Example data follows:
id sy OC
13693 2017 1
13752 2017 5
13693 2017 4
44555 2018 3
What am I doing incorrectly for the following code?
SORs.pivot(index='id',columns="sy",values='OC').add_prefix('sy').reset_index()
I have never seen "pivot"ing used within R before, but I am eager to learn, once I get past this hurdle.
I wish for the final output to be something like the following:
id sy2017 sy2018
13693 1 na
13752 5 na
13693 4 na
44555 na 3
I adapted it from this Stack Overflow page.
I am also looking to get the summation of the values within the cells for the repeating ids (13693).
Update
First, please let me apologize for mixing R and Python. That was just silly on my part.
I am still having problems with the data even though I used some of the solutions:
Now this yields a df with over 200,000 records - but the logic works, and I am ready to spread the columns out.
I tried two different ways but neither worked.
First I tried:
reshape(dat2, idvar="id", timevar="sy", direction="wide").

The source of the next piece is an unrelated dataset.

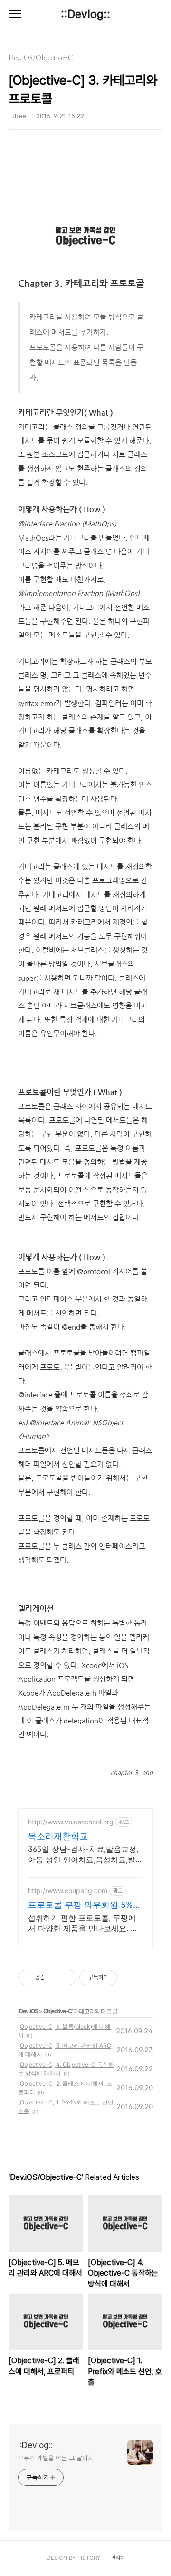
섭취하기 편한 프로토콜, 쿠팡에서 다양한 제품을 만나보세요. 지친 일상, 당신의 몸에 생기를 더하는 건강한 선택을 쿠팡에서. (84, 1923)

All this yielded was a df with two columns. The first was the subjectkey and the next said DistinctOrderCound.2017:2018 - and the latter column is just a column of NAs.
Then I tried:
spread(dat2, key = sy, value=value).
This yielded a Error saying duplicate values for rows and a sample listing of the duplicates.
I think the reshape should work and work nicely. I do not think there are any issues with the summation any more as I took care of that with a pre-query.